The Community Housing Board is exploring three scenarios that could bring what is called “perpetually affordable” rentals to Shelter Island.
The first is a town-owned site where the old Highway Department barn stood near the Shelter Island Historical Society. Discussed in the past, it’s currently used mainly as an impound lot by the Police Department, a storage space for Highway Department supplies and equipment and a staging site for town construction projects.
When the idea was floated about its possibility as an affordable housing site, former public works commissioner Jay Card Jr. and Town Engineer John Cronin weighed in against it.
But at the Community Housing Board meeting on Oct. 23, Councilwoman Amber Brach-Williams called the objections “a hurdle to be overcome.” Building Permit Examiner Lori Beard Raymond added, “It’s going to be a challenge but it’s not a challenge that can’t be overcome.”
A second site, also town-owned, is near the cell tower at the Recycling Center that could either be used for housing or relocation of the police impound lot.
A third site that hasn’t been made public would have to be purchased.
Committee Chairman Mike Bebon suggested another option, a turnkey situation in which a contractor would provide a site, build a unit similar to the single building with four living units that the Housing Board has discussed, and turn it over to the town to pay off a 30 to 40-year mortgage.
That would allow the project to get underway sooner than if the town has to identify the site before putting out a request for proposals for construction alone.
The developer would get his money upfront, while the town would pay off the mortgage and lease the site back to the developer for a token fee so construction could begin.

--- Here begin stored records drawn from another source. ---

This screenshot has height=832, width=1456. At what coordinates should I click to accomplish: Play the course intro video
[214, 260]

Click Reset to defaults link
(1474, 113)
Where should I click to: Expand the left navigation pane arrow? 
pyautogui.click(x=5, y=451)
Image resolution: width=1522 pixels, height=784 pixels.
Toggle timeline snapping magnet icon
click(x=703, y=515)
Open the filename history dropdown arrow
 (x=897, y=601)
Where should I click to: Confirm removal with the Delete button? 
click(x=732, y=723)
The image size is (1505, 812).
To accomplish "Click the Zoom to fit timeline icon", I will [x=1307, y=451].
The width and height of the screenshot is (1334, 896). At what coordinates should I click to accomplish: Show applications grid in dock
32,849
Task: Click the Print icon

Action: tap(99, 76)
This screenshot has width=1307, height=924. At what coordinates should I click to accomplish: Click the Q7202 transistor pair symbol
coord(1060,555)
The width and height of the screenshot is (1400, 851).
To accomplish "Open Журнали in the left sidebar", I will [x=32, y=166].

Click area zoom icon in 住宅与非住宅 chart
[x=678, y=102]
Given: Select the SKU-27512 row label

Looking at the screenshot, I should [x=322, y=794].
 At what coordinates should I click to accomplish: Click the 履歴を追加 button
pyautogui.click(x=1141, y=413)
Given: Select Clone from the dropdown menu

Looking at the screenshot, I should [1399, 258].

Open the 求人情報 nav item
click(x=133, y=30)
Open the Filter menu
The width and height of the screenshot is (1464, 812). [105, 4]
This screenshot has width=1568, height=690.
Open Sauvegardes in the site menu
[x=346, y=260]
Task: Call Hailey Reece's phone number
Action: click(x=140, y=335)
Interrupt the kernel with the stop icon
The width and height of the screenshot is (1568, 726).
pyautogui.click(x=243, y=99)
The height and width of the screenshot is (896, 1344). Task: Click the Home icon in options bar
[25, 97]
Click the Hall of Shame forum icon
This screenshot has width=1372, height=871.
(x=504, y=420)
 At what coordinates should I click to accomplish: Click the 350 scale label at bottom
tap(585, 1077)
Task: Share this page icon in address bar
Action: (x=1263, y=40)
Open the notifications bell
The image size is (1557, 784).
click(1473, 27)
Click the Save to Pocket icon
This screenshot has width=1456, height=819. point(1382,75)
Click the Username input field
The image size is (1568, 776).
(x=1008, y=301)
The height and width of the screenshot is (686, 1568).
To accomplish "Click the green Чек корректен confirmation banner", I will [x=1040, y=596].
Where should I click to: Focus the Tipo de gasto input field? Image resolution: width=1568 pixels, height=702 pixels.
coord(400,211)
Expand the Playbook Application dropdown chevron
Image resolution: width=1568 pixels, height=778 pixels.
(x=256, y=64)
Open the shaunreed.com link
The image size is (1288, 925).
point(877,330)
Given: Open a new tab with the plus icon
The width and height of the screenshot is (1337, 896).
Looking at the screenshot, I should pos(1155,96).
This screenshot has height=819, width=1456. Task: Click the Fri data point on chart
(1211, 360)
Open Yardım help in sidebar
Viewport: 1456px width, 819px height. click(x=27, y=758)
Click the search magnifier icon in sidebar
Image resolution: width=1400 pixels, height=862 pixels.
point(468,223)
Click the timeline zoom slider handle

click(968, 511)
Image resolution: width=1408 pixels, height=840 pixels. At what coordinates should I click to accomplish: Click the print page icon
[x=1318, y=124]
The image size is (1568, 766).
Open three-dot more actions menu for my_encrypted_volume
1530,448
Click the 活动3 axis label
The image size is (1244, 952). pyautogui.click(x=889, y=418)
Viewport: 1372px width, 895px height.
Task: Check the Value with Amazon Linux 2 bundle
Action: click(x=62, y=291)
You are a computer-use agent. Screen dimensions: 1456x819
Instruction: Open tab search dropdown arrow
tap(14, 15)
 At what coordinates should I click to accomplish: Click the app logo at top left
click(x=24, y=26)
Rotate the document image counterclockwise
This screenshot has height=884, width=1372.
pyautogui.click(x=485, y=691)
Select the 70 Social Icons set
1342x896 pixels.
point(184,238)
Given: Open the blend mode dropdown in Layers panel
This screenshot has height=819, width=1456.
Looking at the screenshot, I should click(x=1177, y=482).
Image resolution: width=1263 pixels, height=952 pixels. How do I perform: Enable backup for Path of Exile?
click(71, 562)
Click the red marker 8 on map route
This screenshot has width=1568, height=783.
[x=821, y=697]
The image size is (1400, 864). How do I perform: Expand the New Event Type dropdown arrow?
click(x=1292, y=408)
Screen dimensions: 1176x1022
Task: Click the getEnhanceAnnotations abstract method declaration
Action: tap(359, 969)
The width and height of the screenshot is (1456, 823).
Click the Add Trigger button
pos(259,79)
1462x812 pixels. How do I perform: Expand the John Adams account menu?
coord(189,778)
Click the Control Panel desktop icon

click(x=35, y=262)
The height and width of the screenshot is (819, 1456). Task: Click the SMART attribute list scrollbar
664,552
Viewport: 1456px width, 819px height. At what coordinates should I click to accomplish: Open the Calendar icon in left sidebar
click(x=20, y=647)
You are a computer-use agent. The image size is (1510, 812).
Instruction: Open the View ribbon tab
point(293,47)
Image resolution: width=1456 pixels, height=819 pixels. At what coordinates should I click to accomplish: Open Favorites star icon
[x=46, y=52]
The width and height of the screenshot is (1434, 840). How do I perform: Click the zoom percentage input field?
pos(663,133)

“The idea is to leverage this with the expertise of people who do this for a living,” Mr. Bebon said.
“I think that’s the easiest way to go,” Housing Board member and licensed associate real estate broker Peter McCracken said. His colleagues agreed.
The site would have to be buildable, plus building permits and septic and well placements would have to meet Suffolk County Department of Health Services approval. Mr. Bebon said.
With his colleague encouraging further exploration of the idea, the chairman said he was pleased they didn’t think his suggestion is “crazy.”
All of the possibilities will continue to be pursued, members agreed.
A discussion about allowing people to create affordable accessory apartments in existing housing raised a question of how to ensure the property owner wouldn’t abandon the affordable use and return the rental to a market price.
Diana Weir, Southampton Town’s Director of Housing & Community Development, told members at a recent visit that strict enforcement is the tool used in her town.